Acórdão nº 2129/15.1T8STR.E1 de Tribunal da Relação de Évora, 12 de Junho de 2019

Magistrado ResponsávelMANUEL BARGADO
Data da Resolução12 de Junho de 2019
EmissorTribunal da Relação de Évora

Acordam na 1ª Secção Cível do Tribunal da Relação de Évora I - RELATÓRIO BB instaurou a presente ação declarativa contra CC - Companhia de Seguros, S.A.

, a qual entretanto mudou a sua denominação para CC - Companhia de Seguros, S.A.

, pedindo a condenação desta a pagar-lhe a quantia global de € 347.657,23 (trezentos e quarenta e sete mil, seiscentos e cinquenta e sete euros e vinte e três cêntimos), a título de danos patrimoniais e não patrimoniais, acrescida de juros de mora contados desde a citação até integral pagamento.

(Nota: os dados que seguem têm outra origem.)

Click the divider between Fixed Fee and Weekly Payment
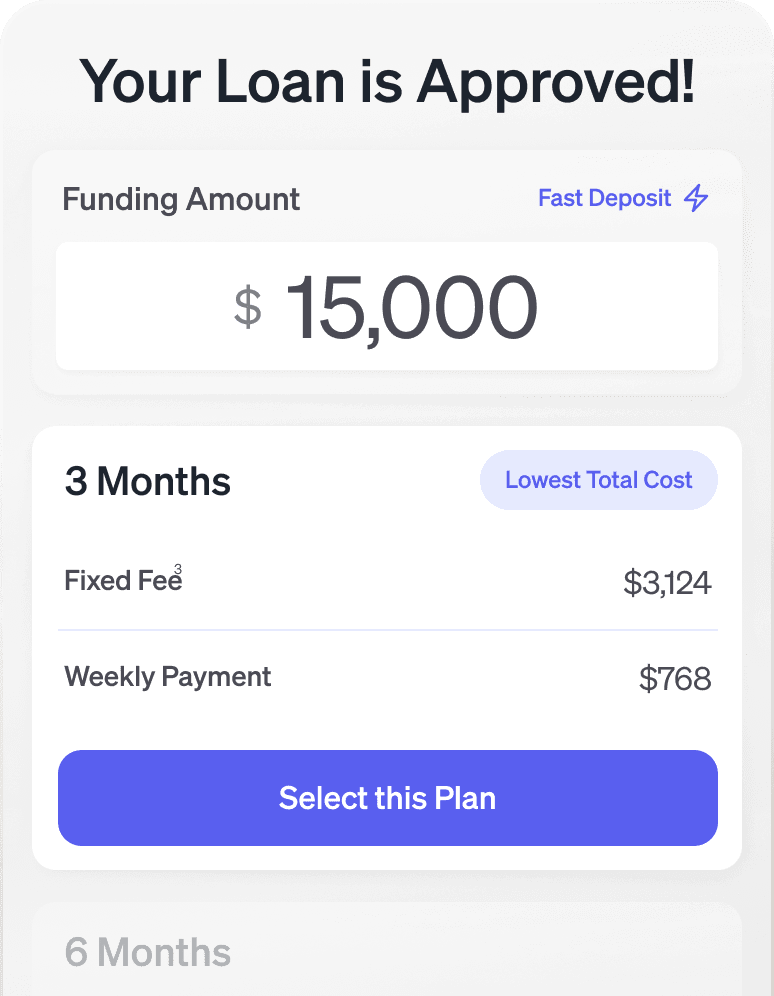The width and height of the screenshot is (774, 996). (387, 630)
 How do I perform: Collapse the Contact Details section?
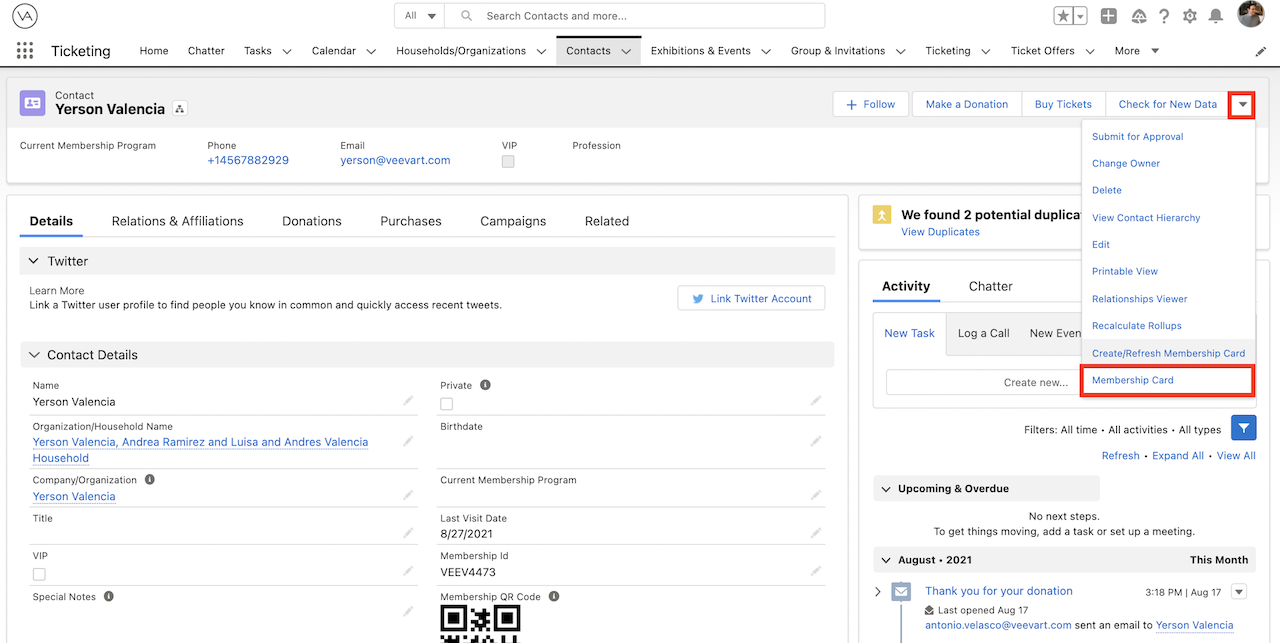coord(35,355)
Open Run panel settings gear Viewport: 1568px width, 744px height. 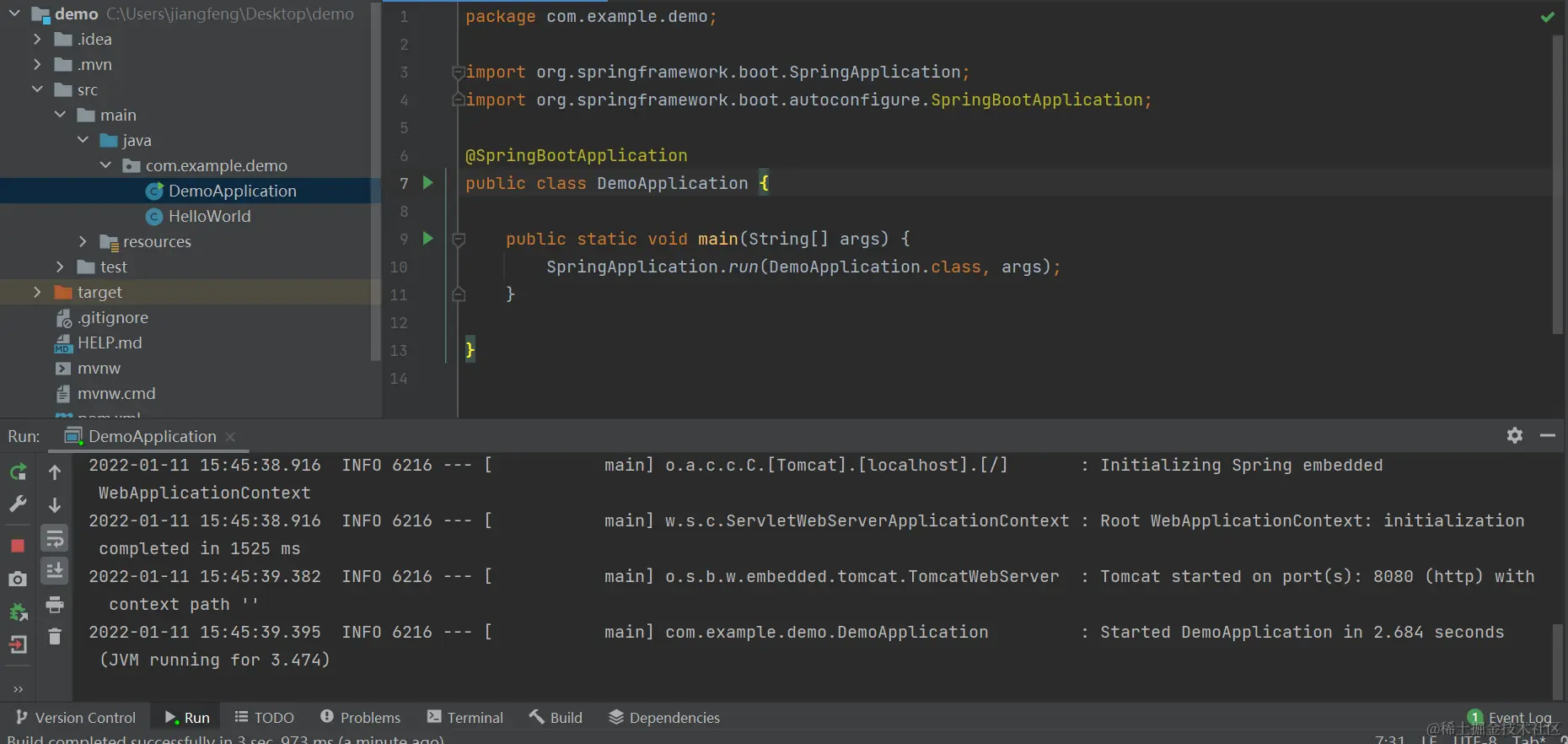click(x=1515, y=435)
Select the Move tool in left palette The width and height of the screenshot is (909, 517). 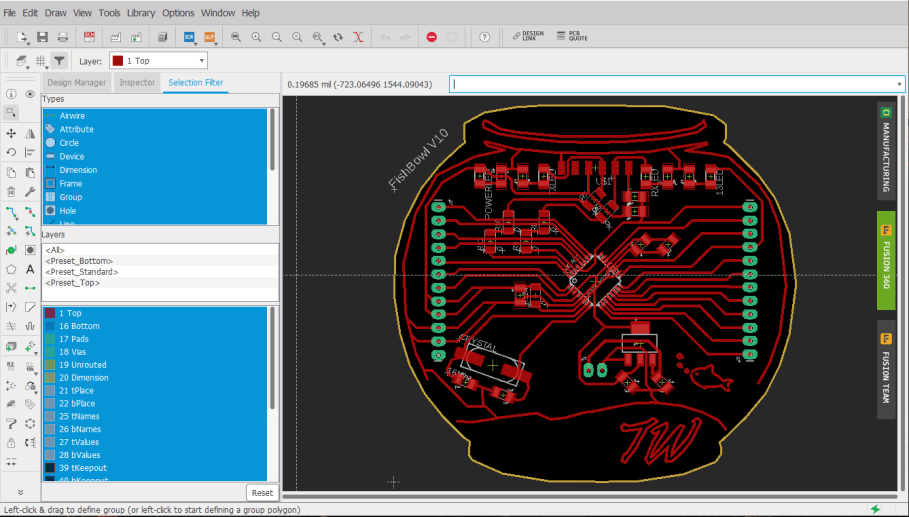coord(11,133)
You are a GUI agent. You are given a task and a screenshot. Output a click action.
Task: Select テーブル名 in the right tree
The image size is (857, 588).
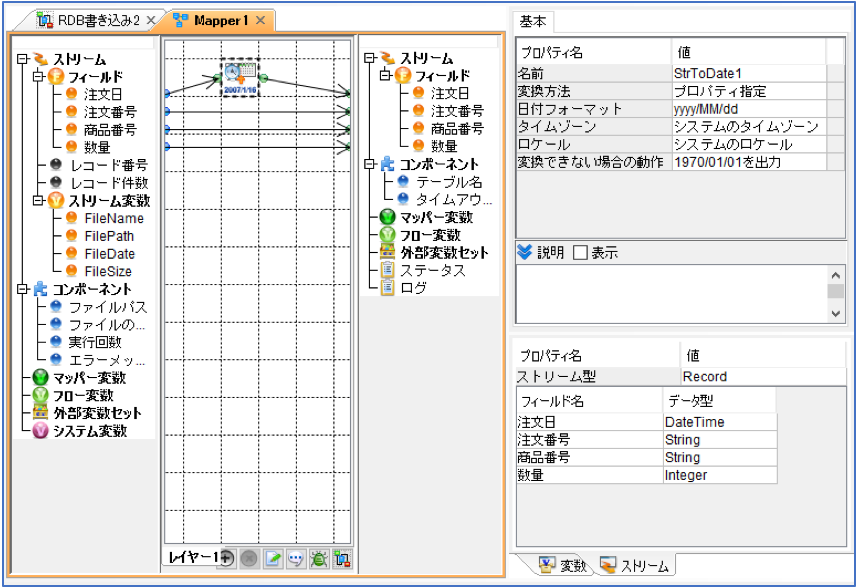point(449,182)
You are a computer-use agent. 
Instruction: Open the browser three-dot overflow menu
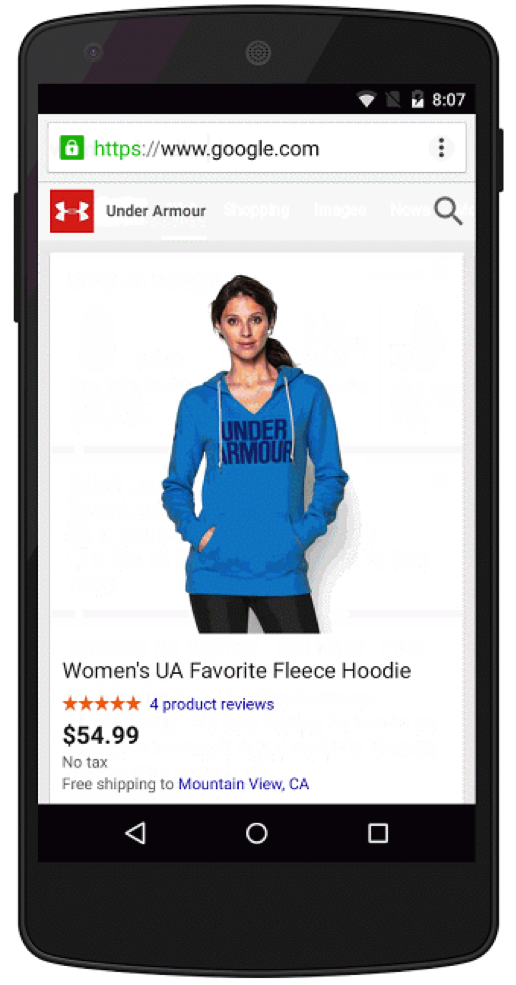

Para tanto alegou, em síntese, que no dia 18 de Setembro de 2010 ocorreu um acidente de viação nas proximidades do Santuário de Fátima, perto da Igreja da Santíssima Trindade, na avenida D. José Alves C. da Silva, em que interveio o veículo ligeiro de passageiros de matrícula …-CX-…, propriedade de “DD, Lda.” e conduzido por EE, o qual circulava com o dito veículo pela referida avenida no sentido Rotunda Sul – Rotunda Norte, a uma velocidade muito superior à permitida no local, que é de 50 quilómetros por hora, e com falta de cuidado e de atenção ao que se passava na via pública à sua frente, pelo que ao efetuar uma curva para a sua esquerda perdeu o controlo do veículo, o qual invadiu a berma e foi embater com a parte da frente do seu lado direito nos separadores do cimento amovíveis, do que resultou o rebentamento do pneu da frente do lado direito.

O CX continuou a sua marcha a roçar pelo separador de cimento acabando por atropelar a autora e a sua companheira de viagem FF, que caminhavam junto àquele separador (a autora atrás e a FF à frente), atento o sentido de marcha do veículo, de que resultaram para a autora as lesões que descreve e das quais se quer ver ressarcida, sendo que à data do acidente a responsabilidade civil por danos ocasionados pela circulação do veículo CX se encontrava transferida para a ré.

A ré contestou, invocando a exceção da prescrição do direito que a autora pretende fazer valer, sem prejuízo de aceitar que a responsabilidade pela eclosão do acidente se ficou a dever ao condutor do veículo CX. No mais, impugnou, por desconhecimento, as despesas alegadas pela autora e o nexo entre a necessidade de tais despesas com o acidente dos autos, acrescentando ainda serem excessivos os montantes peticionados a título de danos não patrimoniais.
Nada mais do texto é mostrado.